Aggregation occurs when an entity brings together retail electric or natural gas customers into buying groups. The purpose is to increase each consumer’s purchasing power. Local governments often implement aggregation by allowing residents of the entire city to band together for more purchasing power or to ensure most of their power comes only from renewable sources. State regulators typically establish and enforce rules and policies related to aggregation.
Standard Offer Service: Sometimes known as default service, standard offer service is offered to residential customers in nearly all deregulated states. The only exception is the deregulated part of Texas. Standard offer service is what consumers receive when they do not select an alternative provider or when they select a provider who later goes out of business. It is intended to provide service at stable rates approved by regulators. They are typically selected from competitive bids from the wholesale market.
Some industry groups representing retail energy providers have sought to end standard offer service. They want to force residential customers into the market. Consumer advocates have strongly opposed such action. Most studies have documented that retail energy providers charge more than default service over a reasonable period of time. These higher prices have especially harmed customers with lower incomes. This has, in turn, increased the costs of the ratepayer-funded bill-payment assistance programs. In addition, several states have documented that retail energy providers engaged in deceptive marketing practices while engaged in door-to-door marketing in neighborhoods with lower incomes.

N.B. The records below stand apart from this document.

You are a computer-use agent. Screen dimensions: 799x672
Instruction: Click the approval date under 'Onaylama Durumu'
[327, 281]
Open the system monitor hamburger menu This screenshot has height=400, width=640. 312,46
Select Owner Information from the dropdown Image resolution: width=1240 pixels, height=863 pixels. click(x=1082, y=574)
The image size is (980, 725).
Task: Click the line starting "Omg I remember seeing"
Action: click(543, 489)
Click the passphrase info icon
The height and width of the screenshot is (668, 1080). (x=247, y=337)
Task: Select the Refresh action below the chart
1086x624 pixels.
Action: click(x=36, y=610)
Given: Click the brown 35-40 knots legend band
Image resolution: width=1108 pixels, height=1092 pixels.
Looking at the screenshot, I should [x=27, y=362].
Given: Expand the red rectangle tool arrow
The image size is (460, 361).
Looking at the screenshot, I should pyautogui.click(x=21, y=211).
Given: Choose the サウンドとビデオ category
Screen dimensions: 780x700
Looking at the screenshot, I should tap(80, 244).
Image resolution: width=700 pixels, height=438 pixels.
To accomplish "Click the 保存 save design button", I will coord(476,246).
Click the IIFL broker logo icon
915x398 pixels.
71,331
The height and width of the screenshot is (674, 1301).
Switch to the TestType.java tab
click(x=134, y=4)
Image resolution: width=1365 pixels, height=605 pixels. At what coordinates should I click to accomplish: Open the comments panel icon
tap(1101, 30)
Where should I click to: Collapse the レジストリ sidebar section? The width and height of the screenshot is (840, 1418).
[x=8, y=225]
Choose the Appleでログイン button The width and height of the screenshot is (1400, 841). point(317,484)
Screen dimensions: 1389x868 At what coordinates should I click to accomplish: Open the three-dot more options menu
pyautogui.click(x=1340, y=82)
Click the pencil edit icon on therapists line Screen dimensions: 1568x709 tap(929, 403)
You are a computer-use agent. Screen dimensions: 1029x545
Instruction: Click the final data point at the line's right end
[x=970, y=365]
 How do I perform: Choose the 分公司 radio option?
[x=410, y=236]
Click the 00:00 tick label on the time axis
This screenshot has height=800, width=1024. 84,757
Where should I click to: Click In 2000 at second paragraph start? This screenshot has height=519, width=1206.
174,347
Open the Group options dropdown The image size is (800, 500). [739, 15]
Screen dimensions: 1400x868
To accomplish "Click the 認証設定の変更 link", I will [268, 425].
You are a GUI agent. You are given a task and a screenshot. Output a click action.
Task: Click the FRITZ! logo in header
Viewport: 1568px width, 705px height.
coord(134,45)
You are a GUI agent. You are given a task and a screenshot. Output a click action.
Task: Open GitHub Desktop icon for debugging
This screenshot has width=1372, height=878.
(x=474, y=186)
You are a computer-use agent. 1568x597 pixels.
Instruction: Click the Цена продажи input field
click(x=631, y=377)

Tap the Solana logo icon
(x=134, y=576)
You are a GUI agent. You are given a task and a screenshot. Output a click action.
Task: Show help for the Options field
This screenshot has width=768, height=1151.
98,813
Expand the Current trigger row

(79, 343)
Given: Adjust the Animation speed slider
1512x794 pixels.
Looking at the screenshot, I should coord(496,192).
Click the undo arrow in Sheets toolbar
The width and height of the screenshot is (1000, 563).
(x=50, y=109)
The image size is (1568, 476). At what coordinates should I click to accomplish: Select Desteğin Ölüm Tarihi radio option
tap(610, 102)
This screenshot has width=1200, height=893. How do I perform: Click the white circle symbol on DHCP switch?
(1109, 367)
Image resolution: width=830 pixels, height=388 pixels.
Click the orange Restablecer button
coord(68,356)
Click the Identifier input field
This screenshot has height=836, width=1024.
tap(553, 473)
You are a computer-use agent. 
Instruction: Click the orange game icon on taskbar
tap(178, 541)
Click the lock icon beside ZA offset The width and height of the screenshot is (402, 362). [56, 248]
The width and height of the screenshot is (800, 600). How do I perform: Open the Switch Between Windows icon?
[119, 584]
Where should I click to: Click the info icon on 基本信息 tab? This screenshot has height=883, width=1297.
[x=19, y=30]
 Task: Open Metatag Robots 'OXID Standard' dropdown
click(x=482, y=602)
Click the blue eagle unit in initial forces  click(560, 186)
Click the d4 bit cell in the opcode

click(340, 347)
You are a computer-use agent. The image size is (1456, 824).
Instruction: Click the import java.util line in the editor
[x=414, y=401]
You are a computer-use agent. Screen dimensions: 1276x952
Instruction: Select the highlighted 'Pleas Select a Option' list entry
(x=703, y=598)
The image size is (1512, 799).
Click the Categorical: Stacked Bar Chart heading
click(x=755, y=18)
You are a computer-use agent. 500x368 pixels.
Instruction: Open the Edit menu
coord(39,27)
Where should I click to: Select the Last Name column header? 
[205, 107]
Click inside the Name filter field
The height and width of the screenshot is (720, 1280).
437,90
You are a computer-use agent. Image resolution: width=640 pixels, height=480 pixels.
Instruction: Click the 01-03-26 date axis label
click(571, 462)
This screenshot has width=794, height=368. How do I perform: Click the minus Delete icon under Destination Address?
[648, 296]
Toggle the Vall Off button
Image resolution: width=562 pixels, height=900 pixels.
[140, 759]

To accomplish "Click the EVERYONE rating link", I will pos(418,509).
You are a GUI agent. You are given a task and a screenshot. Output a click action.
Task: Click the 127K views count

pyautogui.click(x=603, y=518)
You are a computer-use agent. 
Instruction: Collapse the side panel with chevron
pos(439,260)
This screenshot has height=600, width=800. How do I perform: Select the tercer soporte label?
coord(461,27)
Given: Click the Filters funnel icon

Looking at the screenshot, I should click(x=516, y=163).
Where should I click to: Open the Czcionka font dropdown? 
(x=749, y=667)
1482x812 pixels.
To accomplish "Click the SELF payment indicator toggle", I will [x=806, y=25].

RETAIL ELECTRICITY AND GAS RESTRUCTURING: Policy
RETAIL ELECTRICITY AND GAS RESTRUCTURING: Policy
Consumer protections in retail energy markets
Policymakers in states without retail energy competition should refrain from introducing it. Strong regulatory oversight is essential to ensure consumer protections.
Policymakers in states that have restructured or deregulated their electric or retail natural gas utility should:
- adopt consumer protections;
- provide vigorous oversight to protect against unfair, deceptive, or abusive practices, including deceptive marketing materials;
- prohibit variable-rate contracts; and
- exclude subsidies or bailouts of generation facilities.
Policymakers should adopt consumer protections against marketing and service provision abuses related to disclosures, contracts, codes of conduct, service quality, and marketing materials.
Policymakers should regularly report on the experience of residential consumers in the restructured market with respect to prices, fees, the level of competition, and other relevant factors.
Pricing evaluation should include apples-to-apples comparisons of the total paid by consumers for the energy service. For example, if the energy provider is able to add new fees under a restructured market, those fees should be added to the total price that is published to compare to the default service.
The evaluation should also consider changes in unfair terms and conditions, for example, misleading marketing practices.
Standard offer service
State policymakers in deregulated states should make standard offer service the default for residential customers. It should be stable, predictable, and affordable. Standard offer service should be offered to all residential customers at rates that have been approved by regulators and are just and reasonable.
Standard offer service should include the same consumer protections that historically have been provided by traditional gas or electric utility service to these customers prior to restructuring.
Policymakers should reject proposals to eliminate standard offer service and force consumers to choose a supplier.
Policymakers should reject proposals to offer variable standard offer service linked to short-term wholesale market prices or other volatile pricing strategies.
Planning, participation, and protection
Federal and state policymakers should permit local entities to participate in planning for appropriate energy supply arrangements, including aggregation. Federal and state policymakers should ensure that all aggregators abide by state consumer protection statutes.
Where local entities have implemented such plans, consumers must still have the ability to opt out and choose their own supplier.